### What to do
What is needed is an exact reproduction of the lines from the one that contains "Instruction: Select the" through the end of the data, both included and nothing else, with pictures omitted.

= Beginning of Section =

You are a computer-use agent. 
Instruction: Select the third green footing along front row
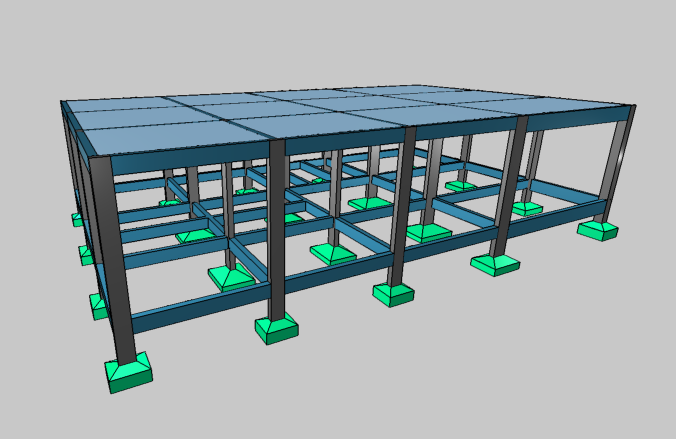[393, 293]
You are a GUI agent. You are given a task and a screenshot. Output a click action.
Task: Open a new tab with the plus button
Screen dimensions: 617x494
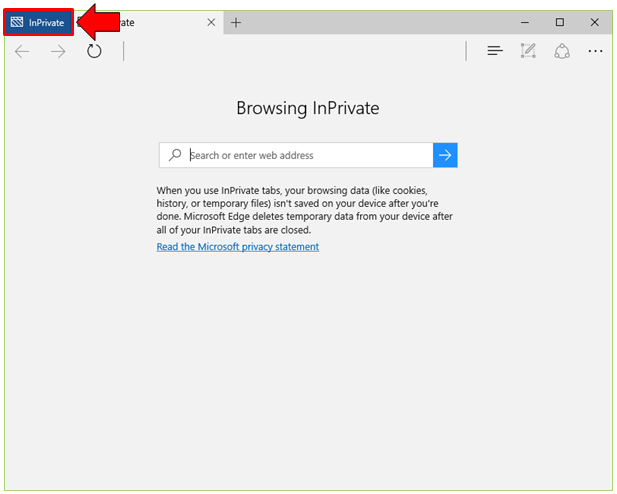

= End of Section =

### Answer
Instruction: Select the third green footing along front row
[393, 293]
You are a GUI agent. You are given a task and a screenshot. Output a click action.
Task: Open a new tab with the plus button
Screen dimensions: 617x494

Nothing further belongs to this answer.